The president praised the "brave individuals" who "fought to defend the God-given rights of those unjustly held in bondage."

President Donald Trump issues a tone-deaf statement to mark the Juneteenth holiday, as thousands of immigrants are held in cages at the U.S. southern border. (CREDIT: BRENDAN SMIALOWSKI/AFP/Getty Images)
President Donald Trump issues a tone-deaf statement to mark the Juneteenth holiday, as thousands of immigrants are held in cages at the U.S. southern border. (CREDIT: BRENDAN SMIALOWSKI/AFP/Getty Images)

President Trump issued a statement on Tuesday celebrating Juneteenth, marking the occasion with a remarkably tone-deaf message that appeared to contradict the administration’s own views on non-white immigrants.

Juneteenth occurs every year on June 19 and marks the 1865 end of slavery in the United States. President Abraham Lincoln had issued the Emancipation Proclamation two and a half years prior, on January 1, 1863, but according to historians, there was a delay in relaying the news to officials in Texas. June 19, 1865 marked the moment Gordon Granger, a major general in the Union Army, finally delivered the message to slave-owners in the state, who later announced the news to their slaves, effectively freeing them. Newly freed-men and women were advised to stay on in their homes and work for wages.

“This historic moment would not have been possible without the courage and sacrifice of the nearly 200,000 former enslaved and free African Americans who fought for liberty alongside more than 2 million Union servicemen,” Trump wrote in an official statement Tuesday morning. “These brave individuals fought to defend the God-given rights of those unjustly held in bondage.”

He added, “As a Nation, we vow to never forget the millions of African Americans who suffered the evils of slavery. Together, we honor the unbreakable spirit and countless contributions of generations of African Americans to the story of American greatness. Today and every day, we recommit ourselves to defending the self-evident truth, boldly declared by our Founding Fathers, that all people are created equal.”

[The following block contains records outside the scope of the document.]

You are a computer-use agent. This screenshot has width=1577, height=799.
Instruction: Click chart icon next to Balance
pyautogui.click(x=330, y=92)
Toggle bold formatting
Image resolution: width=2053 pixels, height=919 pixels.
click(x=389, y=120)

Trump’s statement, which was not shared or echoed anywhere on his personal Twitter account, comes at a remarkable time as his administration holds thousands of undocumented immigrant families, forcefully separated from one another, in cages at the U.S. southern border.


According to the Associated Press at least 2,000 minors — some children as young as infants — were separated from their parents during a six-week span between April 19 and May 31, as part of a new Trump administration-initiated “zero-tolerance” policy that aims to crack down on the number of people seeking asylum in the United States. The Department of Homeland Security and the White House have both claimed that the practice of violently separating the children is simply the result of border officials enforcing the law, although there is no law in place that requires them to do so.

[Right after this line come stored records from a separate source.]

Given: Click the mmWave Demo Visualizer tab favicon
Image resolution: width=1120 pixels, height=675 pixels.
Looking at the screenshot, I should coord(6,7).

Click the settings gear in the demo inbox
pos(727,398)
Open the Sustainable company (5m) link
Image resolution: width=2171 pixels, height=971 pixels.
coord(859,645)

Regardless, Trump and his supporters have defended the policy, pointing the finger at Democrats, who they falsely claim are to blame for implementing so-called underlying legislation forcing their hands.

“Democrats are the problem. They don’t care about crime and want illegal immigrants, no matter how bad they may be, to pour into and infest our Country, like MS-13,” Trump wrote Tuesday — the same day as his Juneteenth missive — in a thread of racist tweets. “We must always arrest people coming into our Country illegally.”

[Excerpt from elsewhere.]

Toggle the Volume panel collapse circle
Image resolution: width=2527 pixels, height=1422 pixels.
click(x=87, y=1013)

Rather than tweeting a message to mark the Juneteenth holiday, Trump also decided to roll out a fake statistic about the current crime rate in Germany, which he incorrectly claimed Monday was “way up.”

“Crime in Germany is up 10% plus (officials do not want to report these crimes) since migrants were accepted,” he tweeted again on Tuesday. “Others [sic] countries are even worse. Be smart America!”

The current crime rate in Germany is, in fact, at a historic low. As ThinkProgress noted Monday, official government figures from May showed that the overall crime rate in Germany fell 5 percent since last year at the same time, the lowest rate since 1992, with an even steeper fall amongst non-Germans.

Trump has used similarly racist language in the past to discuss both immigrants and Black citizens alike, rendering his official Juneteenth statement this week empty. In his campaign announcement in June 2015, he called Mexican immigrants “rapists” and drug dealers, and as recently as this week, said immigrants from Central American were “murderers and thieves and so much else.” He has called immigrants “animals” on several occasions, despite insisting that he was only referring to MS-13 gang members. During his presidential campaign he applauded one Black supporter at a campaign rally by calling him “my African American.”

The president has shown an aversion to Black civil rights movements in the past as well, lying and blaming Black Lives Matter for supposedly inciting violence at rallies, and defending white supremacists at at rally in Charlottesville, Virginia last summer that left one counter-protester dead.


Trump also notably pardoned disgraced Maricopa County, Arizona Sheriff Joe Arpaio last August. Arpaio was convicted of criminal contempt in July 2017 for ordering his officers to racially profile Latinx people, despite a court order barring him from doing so. Arpaio has a long history of anti-immigrant behavior and founded a concentration camp for immigrants in 1993.